Updates to hof script

[1/17] from: jan:skibinski:sympatico:ca at: 16-Nov-2002 0:58

Hi, Several new functions has been added to hof script, such as map-2, fold-2, inner-2, . and | I'll just shortly describe map-2: USAGE: MAP-2 f xs ys DESCRIPTION: Mapping two series via binary function: ((a -+ b -+ c) -+ [a] -+ [b] -+ [c]) MAP-2 takes any binary function 'f :: (a -+ b -+ c) and applies it binary-wise to elements of series [a] and [b], producing as a result a series [c]. The types must match obviously. Map-2 is generic enough to support all kinds of basic arithmetic operations on two vectors, or two matrices, of any dimensions of course. map-2 :+ [1 2 3] [4 5 6] map-2 :subtract [1 2 3] [4 5 6] map-2 :* [1 2 3] [4 5 6] map-2 (func[u v][2 * u + (3 * v)]) [1 2 3] [4 5 6] .: func[x y][sum map-2 :* x y] square-root sum map-2 (func[x y][(x - y) ** 2]) [1 2 3] [4 5 6] ; Euclidean distance sum map-2 (func[x y][abs (x - y)]) [1 2 3] [4 5 6] ; Manhattan distance One can use it for other purposes too: map-2 :xor "My secret message" "This is my not-really-random secret key" Operator '| provides for overloading of operators for numbers, vectors and matrices, if one really insists on the same symbols. For example: | :+ 4 5 | :+ [1 2 3 4] [7 2 0 4] | :+ [[1 2 3][4 5 6]] [[1 1 1][2 2 2]] Needs some error handling, though. Jan P.S. I do not know whether anyone reported it yet (Ladislav?), but these few things really bug me: :- confusion subtract/negate :> syntax error :< syntax error

[2/17] from: brett:codeconscious at: 16-Nov-2002 17:18

Hi Jan, Map-2 looks interesting.

> Mapping two series via binary function: > ((a -+ b -+ c) -+ [a] -+ [b] -+ [c])

I have to say though, the function signatures you include with your functions always remind me of marks in the sand made by the feet of birds! :^) Seriously I've not understood one of them, and I did read your post where you introduced them. Maybe there is a more accessible / more self-evident notation for this? I don't think I would be the only one on this list that has difficulty. Brett.

[3/17] from: jan:skibinski:sympatico:ca at: 16-Nov-2002 2:39

Hi Brett,

> Map-2 looks interesting. > > > Mapping two series via binary function: > > ((a -+ b -+ c) -+ [a] -+ [b] -+ [c]) > > I have to say though, the function signatures you include with your > functions always remind me of marks in the sand made by the feet of birds! > :^) >

Hi-hi, I had exactly the same impression when I was first introduced to tensor notation - with all those superscripts, subscripts - covariant, contravariant stuff. I got used to it and even became an expert.

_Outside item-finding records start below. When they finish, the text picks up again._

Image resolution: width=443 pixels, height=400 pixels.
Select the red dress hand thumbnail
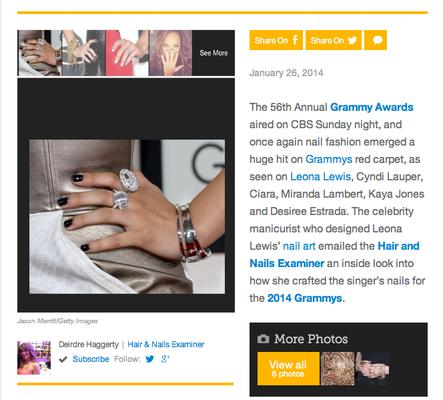click(x=127, y=53)
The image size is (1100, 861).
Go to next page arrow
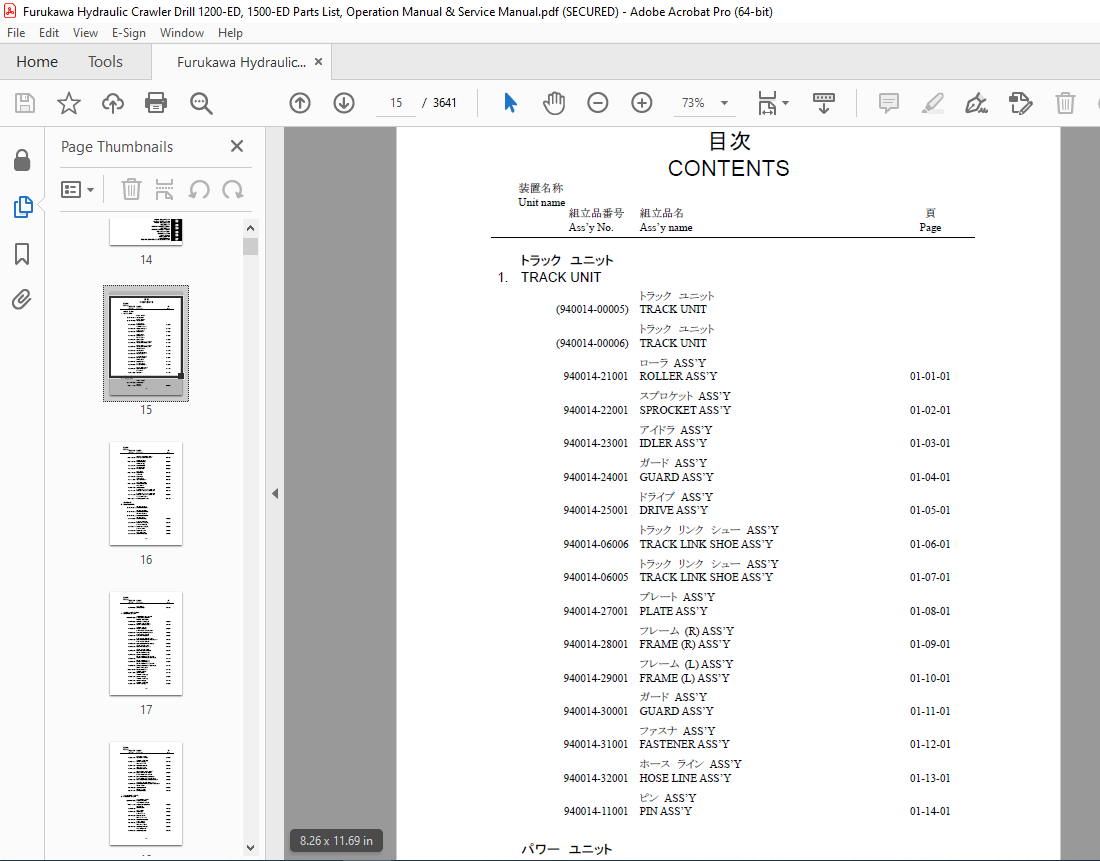(344, 103)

> Seriously I've not understood one of them, and I did read your post where > you introduced them. Maybe there is a more accessible / more self-evident > notation for this? I don't think I would be the only one on this list that > has difficulty. > Mapping two series via binary function: > ((a -+ b -+ c) -+ [a] -+ [b] -+ [c])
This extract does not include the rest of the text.